MAF Handoff orchestration (AgentWorkflowBuilder.CreateHandoffBuilderWith) Not adopted. MAF Handoff is a mesh topology where routing is driven by auto-injected handoff tool calls — each agent calls the tool to transfer control to the next agent. When an agent does not call the handoff tool, the workflow emits a request_info event and blocks, waiting for human input (or auto-continues in the experimental autonomous mode). There is no correction-injection loop: if an agent produces a response without calling the handoff tool, the framework defers to the operator rather than re-invoking the agent.

This is the core incompatibility. Fuseraft's reliability depends on CorrectionEngine detecting the missing keyword or tool call, injecting a corrective ChatRole.User message, and re-invoking the agent within the same turn. An LLM will routinely fail to emit the expected routing signal on the first attempt; correction + retry is not optional. Removing it in favour of the framework's block-and-wait model would make routing reliability entirely dependent on first-attempt model compliance.
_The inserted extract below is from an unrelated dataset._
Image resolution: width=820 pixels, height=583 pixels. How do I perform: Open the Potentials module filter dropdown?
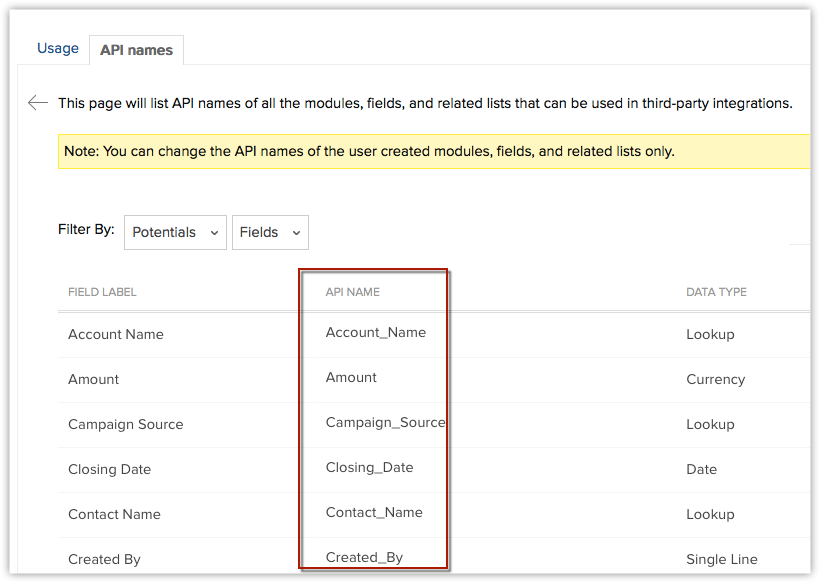coord(175,232)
Secondary incompatibilities: - Shared history. Handoff broadcasts all agent messages to all participants for context synchronisation. Per-agent ContextWindow filtering (ExcludeAgents, TextOnly, MaxTailMessages) requires independent history slices per agent and cannot be expressed within that broadcast model. - Interactive-first execution model. Handoff was designed for server-hosted scenarios where a workflow can park and resume asynchronously on external input. Fuseraft is synchronous CLI execution; the only HITL path is the synchronous IHumanApprovalService gate on edge approvals — not a mid-workflow pause primitive. - Already covered by existing components. HandoffPlugin already provides tool-based routing signal detection. GraphOrchestrator reads it before keyword scanning. The one thing MAF Handoff adds over this is framework-level routing dispatch — but without the surrounding correction loop it would be less reliable than the current implementation, not more.
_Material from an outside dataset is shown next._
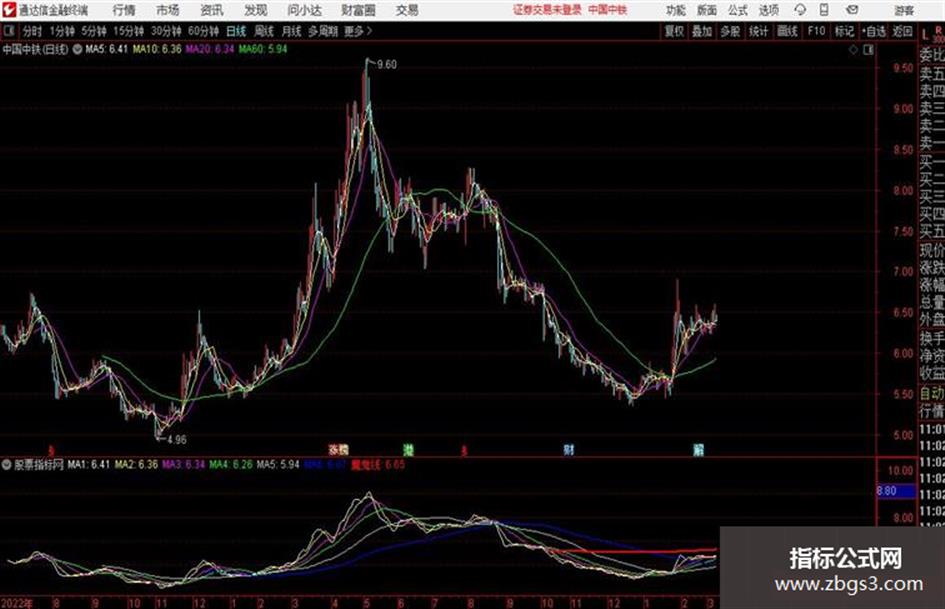Open the customer service headset icon
This screenshot has width=945, height=609.
pos(800,10)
MAF Concurrent orchestration (AgentWorkflowBuilder.BuildConcurrent) Not adopted as the parallelism primitive. MAF's BuildConcurrent fans out to a set of executors via Task.WhenAll at the workflow runtime level and collects results at a join point. The mechanism is correct, but it cannot be used directly for two reasons.

The core incompatibility is shared mutable history. All executors in a MAF concurrent group receive the same AgentContext instance. Concurrent agents writing to AgentContext.History (a plain List<ChatMessage>) would produce interleaved, non-deterministic history across branches. Per-agent ContextWindow filtering also assumes a coherent, branch-local view of history — a shared list destroys that invariant.

The second incompatibility is retry semantics. MAF concurrent branches fire once. When a parallel agent fails to emit its routing keyword, the CorrectionEngine must inject a correction message and re-invoke the agent. That loop must live inside the branch's executor, not at the graph-edge level. The concurrent builder has no built-in retry path.

What we do instead. Parallel node execution is implemented entirely within GraphOrchestrator:

Nodes marked Parallel: true in the graph config participate in a fan-out group. When the source agent emits the group's trigger keyword, GraphOrchestrator.RunNodeExecutorAsync forks the AgentContext via ForkContext — creating isolated History snapshots that share only the MessageSink (already SingleWriter = false).
Each parallel worker runs RunParallelNodeAsync — a full correction-retry loop identical to RunNodeExecutorAsync but without MAF routing calls. Workers run concurrently via Task.WhenAll.
After all workers complete, MergeParallelContexts appends each worker's post-fork messages to the parent history under a labelled section header, aggregates token counts, and takes the maximum turn index.
The source node's executor then calls wfCtx.SendMessageAsync to the merge-target node, which was registered in the MAF DAG via a bridging edge during BuildPhaseWorkflow.

This preserves the full correction-loop guarantee for each parallel branch while keeping parallel execution transparent to the MAF workflow layer.